De afleiding van verschillende woorden, die „heilig” betekenen (niet heilig zelf, dat met heel, helen samenhangt), wijst in dezelfde richting (bijv. Latijn sanctus, Hebreeuws kodesj). Heiligheid als besef van een boven het gewone uitgaande Tegenwoordigheid is als grondbegrip van de godsdienstwetenschap het eerst beschreven door Söderblom*, daarna in een geniale studie door Rudolf Otto*. De macht of de persoon, die de mens als „geheel andersoortig” vereert, maakt alles wat met hem in aanraking komt tot iets, dat apart staat. Men moet er voorzichtig mee zijn (taboe), het met schroom en eerbied naderen (de plaats, waar gij staat, is heilig land). „Heilig” zijn in de eerste plaats God en de goddelijke wezens zelf, dan de plaatsen, waar zij zich bevinden, vooral tempels, altaren enz., de personen, die in hun dienst staan, priesters, profeten, apostelen; de handelingen en woorden in hun dienst gebruikt, offers, sacramenten, teksten en boeken De betekenis „zedelijk volmaakt” is secundair.Lit.: N. Söderblom, Das Werden des Gottesglaubens, 2de dr. (1926); Rud. Otto, Das Heilige, 25ste dr. (1936); G. van der Leeuw, La religion dans son essence et ses manifestations (1948).
(2, Christelijke theologie). De Christelijke theologie gaat uit van de heiligheid Gods, wanneer zij het begrip „heilig” behandelt: heilig is datgene wat door God is afgezonderd voor en toegewijd aan Zijn dienst. De zonde is ’s mensen vergrijp aan Gods heiligheid: zij tast haar aan en brengt zo de verworpenheid: wie niet heilig is vervalt in de macht van het boze. Gods heiligheid uit zich ten opzichte van de zondaar als toorn. Maar in Christus wordt de gemeenschap met de heilige God hersteld. Christus maakt heilig wat buiten hem zondig is.

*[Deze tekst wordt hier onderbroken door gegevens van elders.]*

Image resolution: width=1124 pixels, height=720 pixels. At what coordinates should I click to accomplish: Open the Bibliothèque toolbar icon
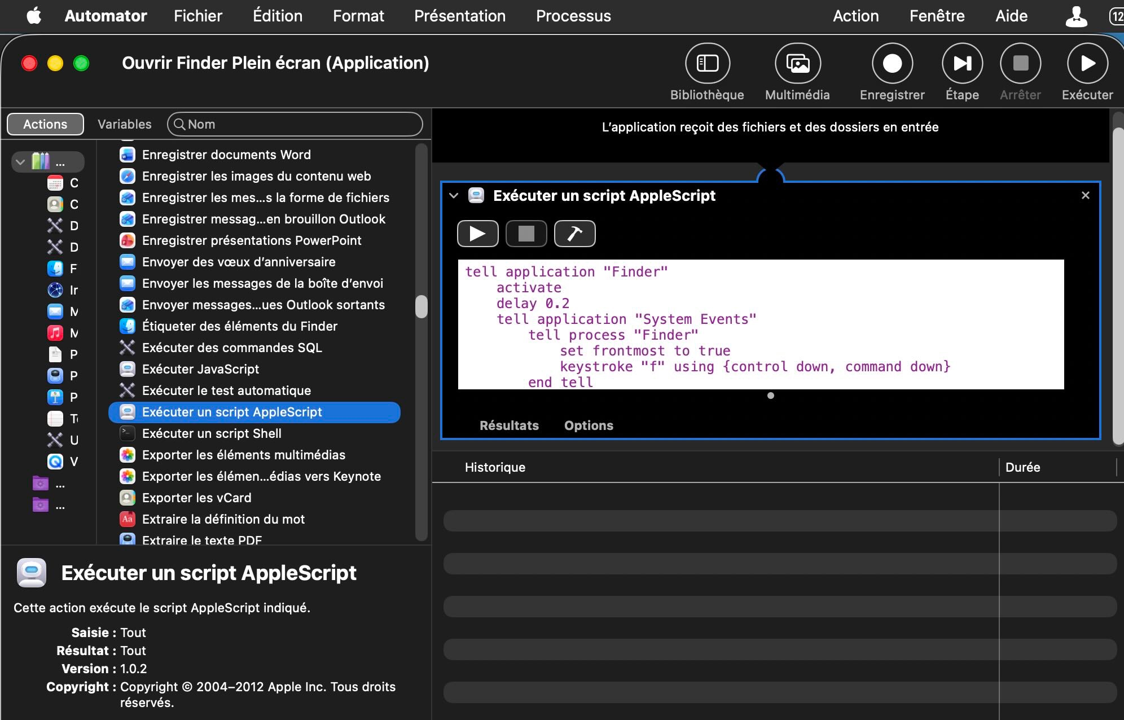point(707,64)
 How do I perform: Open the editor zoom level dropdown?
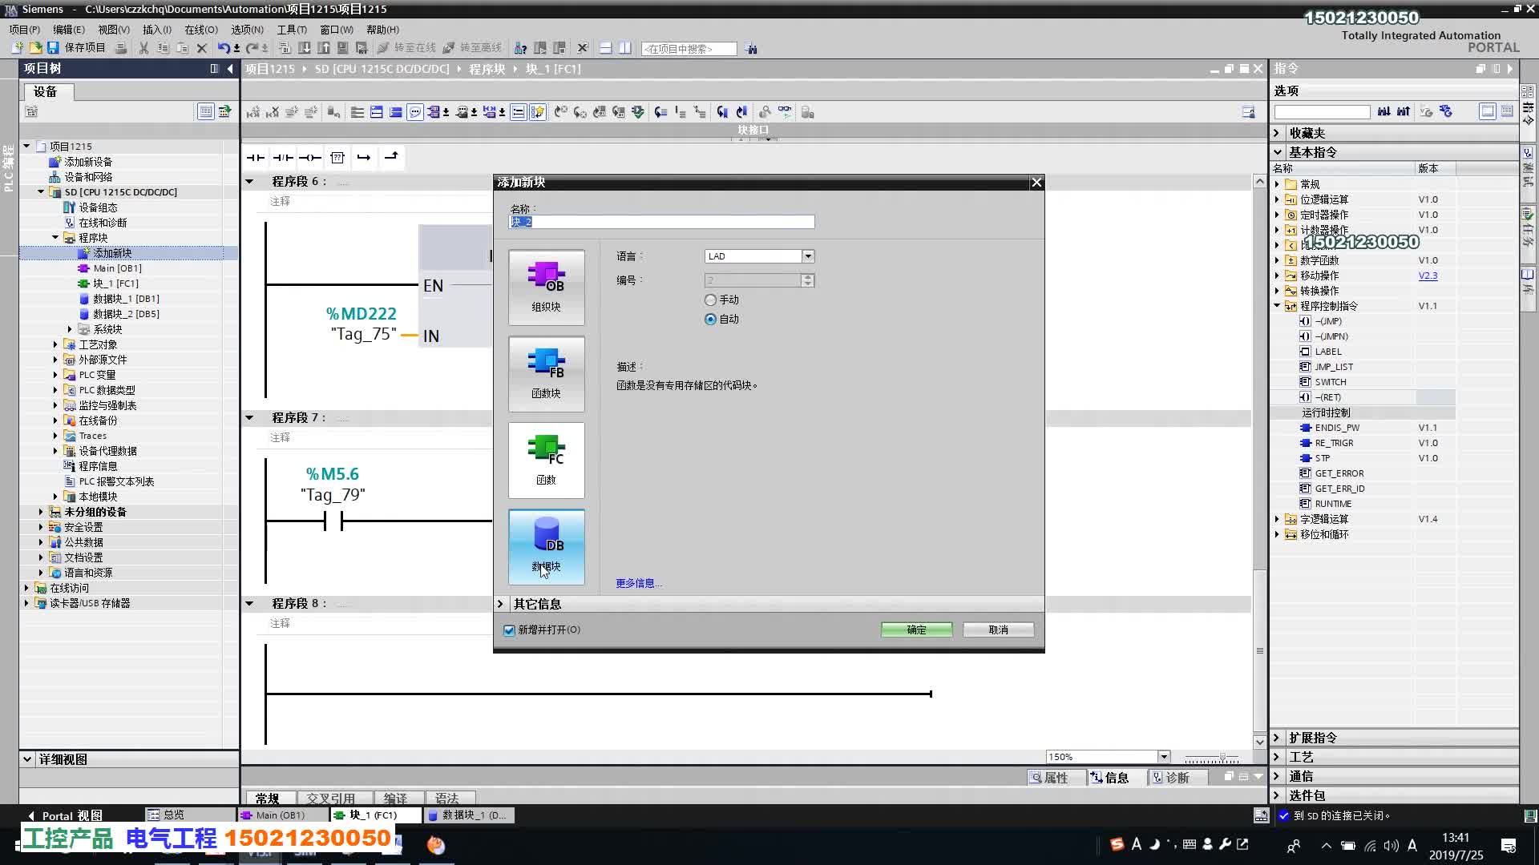click(1163, 757)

In het geloof dat God zelf in Christus met de mens tot zijn heil handelt kan men zeggen, dat Gods heiligheid in Zijn liefde eerst recht openbaar wordt. In Christus wordt zo Gods heiligheid ’s mensen heil. In Christelijke zin is heilig dus dat wat in Gods heilswerk is opgenomen.
In engere en meer speciale zin worden in de R. K. Kerk diegenen heiligen genoemd die op grond van een plechtige verklaring van de Kerk, dat zij de hemelse glorie deelachtig zijn, overal in het openbaar vereerd mogen worden (z heiligenverering).
De Rooms-Katholieke theologie, die het heilige als eigenschap Gods beschrijft, noemt ook geschapen dingen, waarvan God zich bij Zijn heilsmededeling bedient (personen, zaken, plaatsen, tijden), heilig, voor zover zij van het profane zijn afgezonderd. De mens is in andere zin heilig, voor zover hij op eindige wijze door de heiligmakende genade* deel heeft aan de oneindige heiligheid Gods. Deze zgn. objectieve heiligheid vormt de grondslag van en stelt de eis naar de zgn. subjectieve heiligheid, d.w.z. de ethische gerichtheid op God als de heilige (gehoorzaamheid aan, liefde tot God). Het Protestantisme, dat alleen in Gods liefdesgezindheid het heilige ziet, acht over ’t algemeen alleen de mens tot wie deze liefde zich richt heilig. Deze mens wordt daardoor, ofschoon hij volstrekt zondaar blijft, tegelijk volstrekt heilig.